------ Records supplied

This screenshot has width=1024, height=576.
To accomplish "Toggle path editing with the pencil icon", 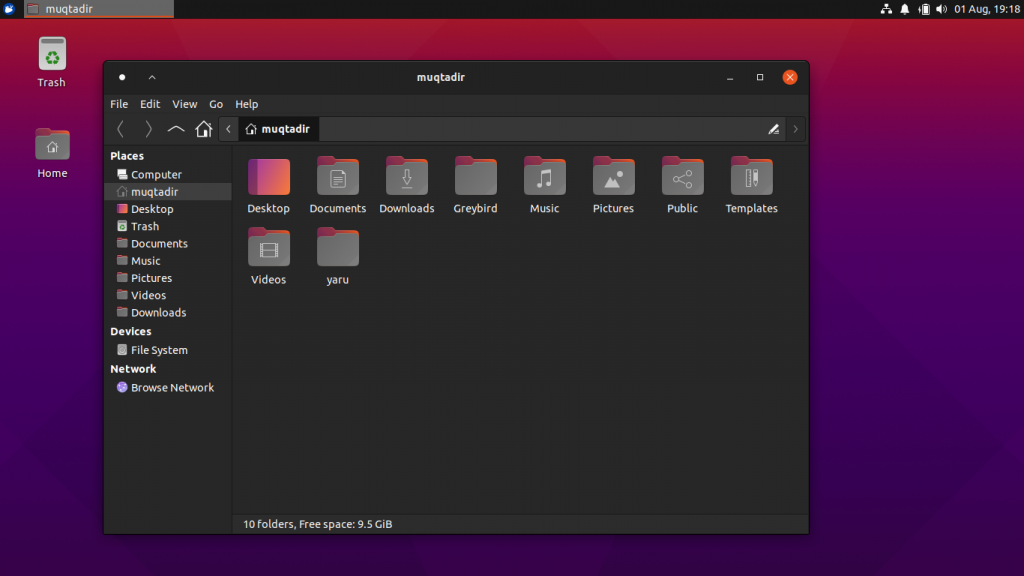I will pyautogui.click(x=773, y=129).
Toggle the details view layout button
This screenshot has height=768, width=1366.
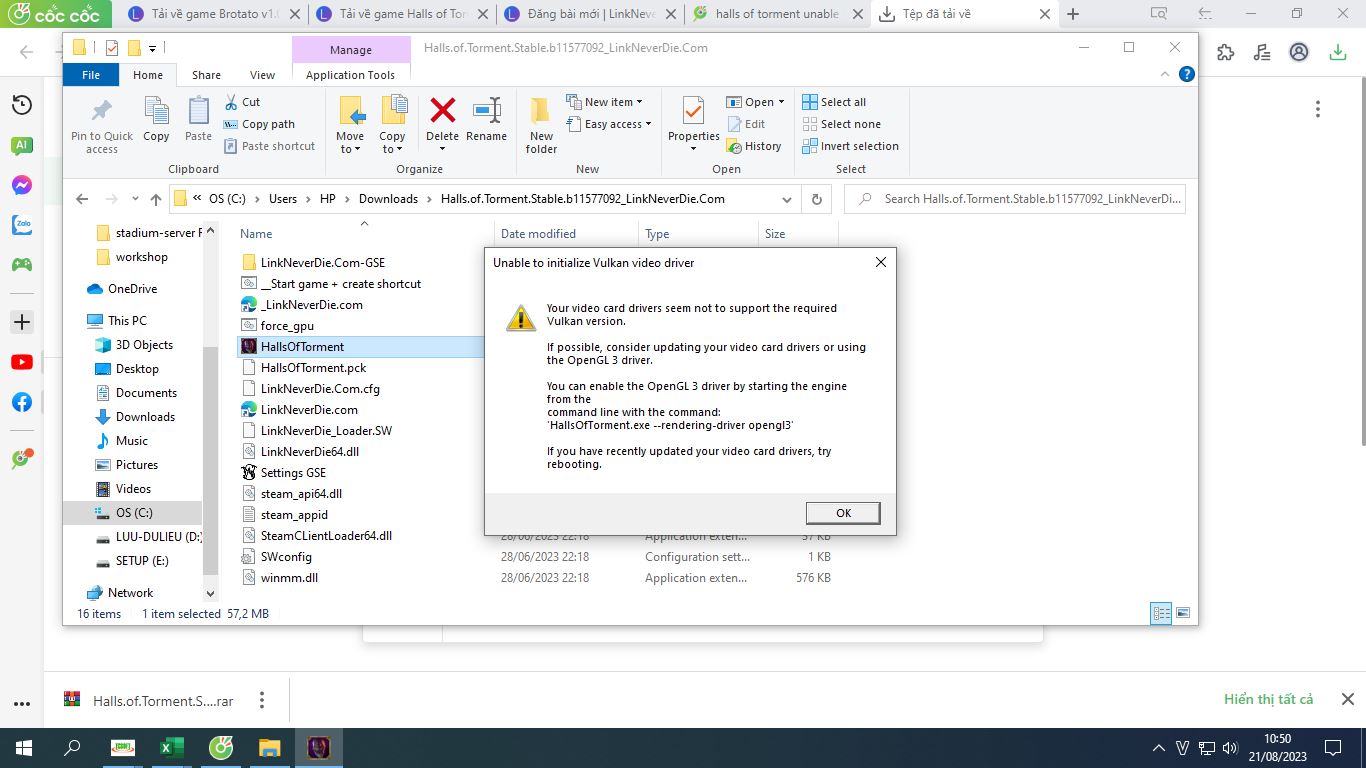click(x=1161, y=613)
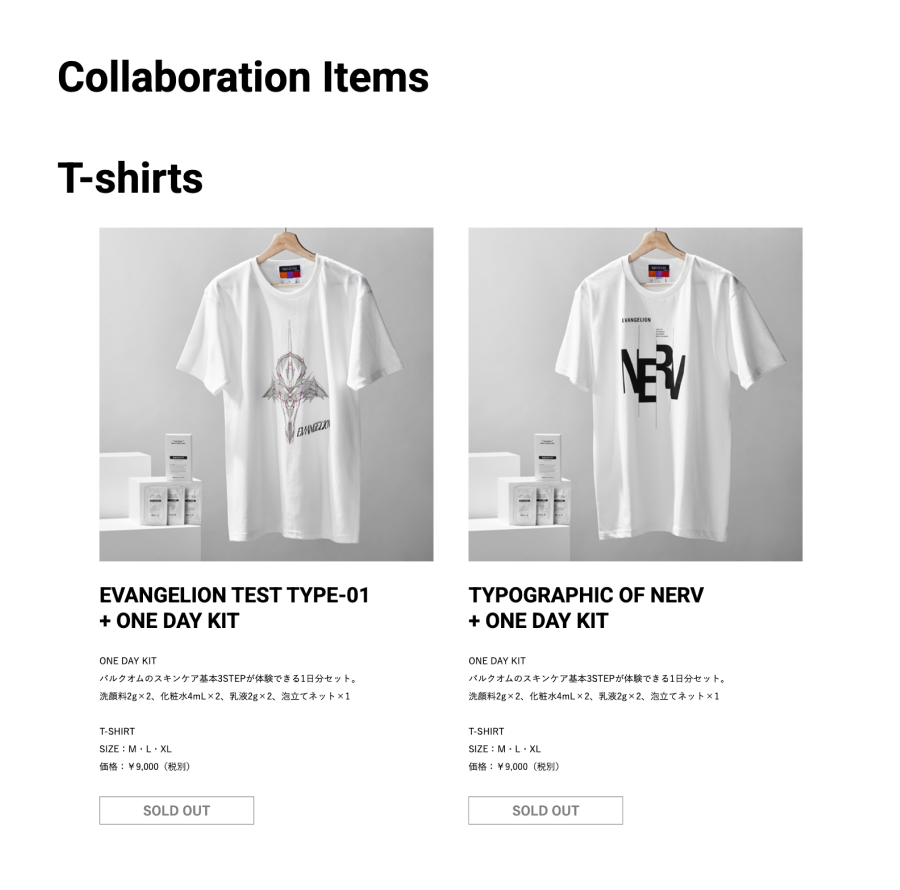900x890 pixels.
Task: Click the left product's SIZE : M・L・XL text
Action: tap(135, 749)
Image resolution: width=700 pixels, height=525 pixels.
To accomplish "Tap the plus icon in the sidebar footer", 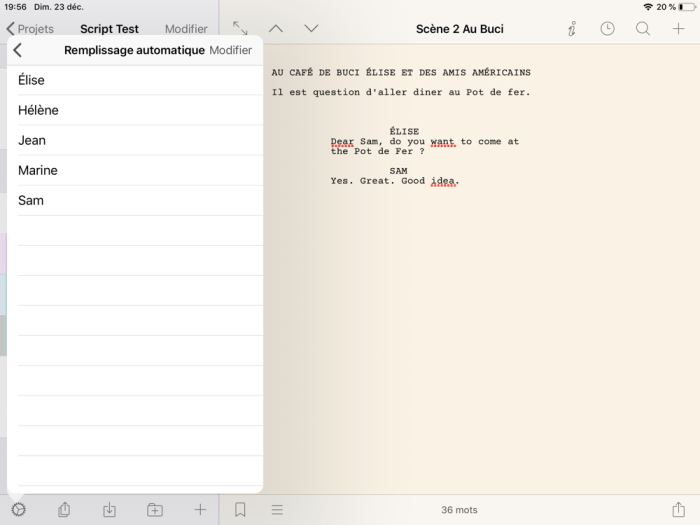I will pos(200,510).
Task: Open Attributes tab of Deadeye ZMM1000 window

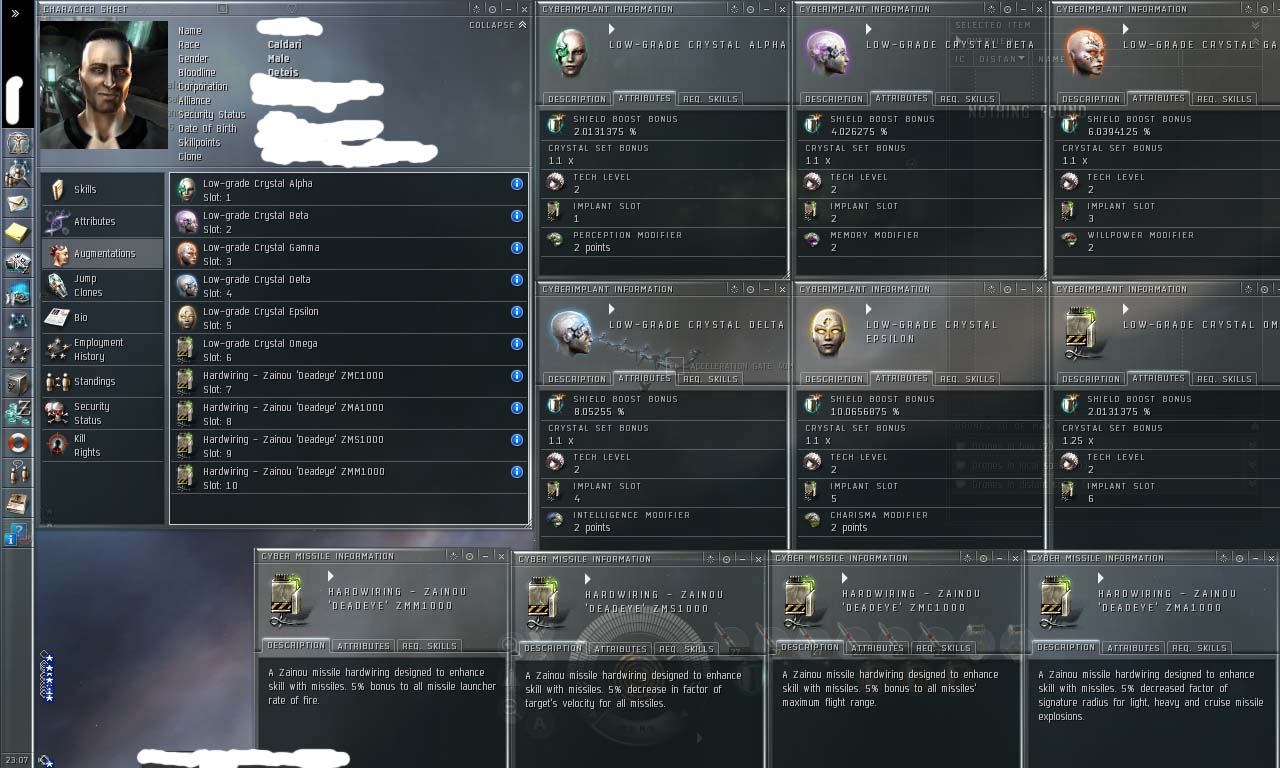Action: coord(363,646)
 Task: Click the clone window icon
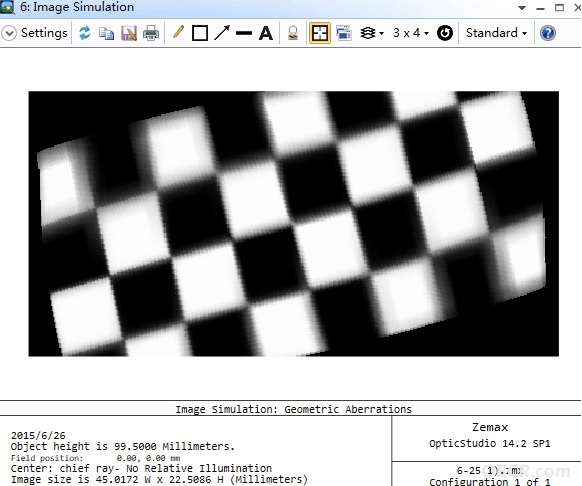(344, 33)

------------

What is needed is an exact transcription of the lines from the one holding "Task: Open Attributes" to the end of the data, with every picture left out.

Task: Open Attributes tab of Deadeye ZMM1000 window

Action: coord(363,646)
 Task: Click the clone window icon
(344, 33)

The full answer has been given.